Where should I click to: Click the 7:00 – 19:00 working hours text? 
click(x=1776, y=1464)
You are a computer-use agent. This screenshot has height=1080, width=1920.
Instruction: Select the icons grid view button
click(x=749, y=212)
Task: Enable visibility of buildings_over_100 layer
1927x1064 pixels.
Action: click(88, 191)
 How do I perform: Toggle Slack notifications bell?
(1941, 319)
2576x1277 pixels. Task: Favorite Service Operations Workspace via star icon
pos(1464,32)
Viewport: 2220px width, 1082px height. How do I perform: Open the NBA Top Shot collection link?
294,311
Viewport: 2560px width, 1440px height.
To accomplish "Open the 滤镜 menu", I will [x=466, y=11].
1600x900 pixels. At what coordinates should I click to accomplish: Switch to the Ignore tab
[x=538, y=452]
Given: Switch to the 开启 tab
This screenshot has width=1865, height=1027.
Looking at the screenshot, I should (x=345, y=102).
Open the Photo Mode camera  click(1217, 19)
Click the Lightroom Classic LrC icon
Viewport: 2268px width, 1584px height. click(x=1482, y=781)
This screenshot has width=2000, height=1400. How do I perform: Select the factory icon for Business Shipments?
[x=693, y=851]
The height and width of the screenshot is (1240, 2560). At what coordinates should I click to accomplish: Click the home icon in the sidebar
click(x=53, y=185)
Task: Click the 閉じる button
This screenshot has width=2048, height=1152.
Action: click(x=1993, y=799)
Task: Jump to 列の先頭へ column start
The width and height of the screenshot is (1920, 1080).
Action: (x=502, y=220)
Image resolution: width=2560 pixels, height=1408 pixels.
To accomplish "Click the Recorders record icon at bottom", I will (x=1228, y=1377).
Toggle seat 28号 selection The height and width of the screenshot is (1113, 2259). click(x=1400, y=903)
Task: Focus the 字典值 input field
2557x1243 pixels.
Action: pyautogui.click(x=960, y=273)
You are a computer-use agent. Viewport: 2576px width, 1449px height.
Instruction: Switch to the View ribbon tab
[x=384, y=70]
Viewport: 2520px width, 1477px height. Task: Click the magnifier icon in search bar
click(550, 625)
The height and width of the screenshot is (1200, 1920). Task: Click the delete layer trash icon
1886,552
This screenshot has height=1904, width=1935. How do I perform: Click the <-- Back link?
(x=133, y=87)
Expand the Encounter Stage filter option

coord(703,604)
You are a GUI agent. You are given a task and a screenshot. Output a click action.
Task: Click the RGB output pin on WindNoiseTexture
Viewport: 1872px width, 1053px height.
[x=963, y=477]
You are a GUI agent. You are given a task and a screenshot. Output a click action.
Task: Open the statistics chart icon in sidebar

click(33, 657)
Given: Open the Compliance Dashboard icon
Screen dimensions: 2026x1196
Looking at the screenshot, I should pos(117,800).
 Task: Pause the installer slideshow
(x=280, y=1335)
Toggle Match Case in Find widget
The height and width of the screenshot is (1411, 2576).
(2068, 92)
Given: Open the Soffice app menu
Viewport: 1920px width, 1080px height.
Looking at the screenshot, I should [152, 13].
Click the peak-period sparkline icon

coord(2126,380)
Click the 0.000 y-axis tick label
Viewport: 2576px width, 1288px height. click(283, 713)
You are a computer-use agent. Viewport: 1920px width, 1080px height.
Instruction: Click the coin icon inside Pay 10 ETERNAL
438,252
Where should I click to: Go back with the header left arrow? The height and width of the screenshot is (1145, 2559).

---+---

EXERCISE REQUIREMENTS | Retype the entries. Every line must match exactly.

RESPONSE TO THE TASK |
Where should I click to: Click the 7:00 – 19:00 working hours text? 
click(x=1776, y=1464)
You are a computer-use agent. This screenshot has height=1080, width=1920.
Instruction: Select the icons grid view button
click(x=749, y=212)
Task: Enable visibility of buildings_over_100 layer
1927x1064 pixels.
Action: click(88, 191)
 How do I perform: Toggle Slack notifications bell?
(1941, 319)
2576x1277 pixels. Task: Favorite Service Operations Workspace via star icon
pos(1464,32)
Viewport: 2220px width, 1082px height. How do I perform: Open the NBA Top Shot collection link?
294,311
Viewport: 2560px width, 1440px height.
To accomplish "Open the 滤镜 menu", I will [x=466, y=11].
1600x900 pixels. At what coordinates should I click to accomplish: Switch to the Ignore tab
[x=538, y=452]
Given: Switch to the 开启 tab
This screenshot has width=1865, height=1027.
Looking at the screenshot, I should (x=345, y=102).
Open the Photo Mode camera  click(1217, 19)
Click the Lightroom Classic LrC icon
Viewport: 2268px width, 1584px height. click(x=1482, y=781)
This screenshot has width=2000, height=1400. How do I perform: Select the factory icon for Business Shipments?
[x=693, y=851]
The height and width of the screenshot is (1240, 2560). At what coordinates should I click to accomplish: Click the home icon in the sidebar
click(x=53, y=185)
Task: Click the 閉じる button
This screenshot has width=2048, height=1152.
Action: click(x=1993, y=799)
Task: Jump to 列の先頭へ column start
The width and height of the screenshot is (1920, 1080).
Action: (x=502, y=220)
Image resolution: width=2560 pixels, height=1408 pixels.
To accomplish "Click the Recorders record icon at bottom", I will (x=1228, y=1377).
Toggle seat 28号 selection The height and width of the screenshot is (1113, 2259). click(x=1400, y=903)
Task: Focus the 字典值 input field
2557x1243 pixels.
Action: pyautogui.click(x=960, y=273)
You are a computer-use agent. Viewport: 2576px width, 1449px height.
Instruction: Switch to the View ribbon tab
[x=384, y=70]
Viewport: 2520px width, 1477px height. Task: Click the magnifier icon in search bar
click(550, 625)
The height and width of the screenshot is (1200, 1920). Task: Click the delete layer trash icon
1886,552
This screenshot has height=1904, width=1935. How do I perform: Click the <-- Back link?
(x=133, y=87)
Expand the Encounter Stage filter option

coord(703,604)
You are a GUI agent. You are given a task and a screenshot. Output a click action.
Task: Click the RGB output pin on WindNoiseTexture
Viewport: 1872px width, 1053px height.
[x=963, y=477]
You are a GUI agent. You are given a task and a screenshot. Output a click action.
Task: Open the statistics chart icon in sidebar

click(33, 657)
Given: Open the Compliance Dashboard icon
Screen dimensions: 2026x1196
Looking at the screenshot, I should pos(117,800).
 Task: Pause the installer slideshow
(x=280, y=1335)
Toggle Match Case in Find widget
The height and width of the screenshot is (1411, 2576).
(2068, 92)
Given: Open the Soffice app menu
Viewport: 1920px width, 1080px height.
Looking at the screenshot, I should [152, 13].
Click the peak-period sparkline icon

coord(2126,380)
Click the 0.000 y-axis tick label
Viewport: 2576px width, 1288px height. click(283, 713)
You are a computer-use agent. Viewport: 1920px width, 1080px height.
Instruction: Click the coin icon inside Pay 10 ETERNAL
438,252
Where should I click to: Go back with the header left arrow? The height and width of the screenshot is (1145, 2559).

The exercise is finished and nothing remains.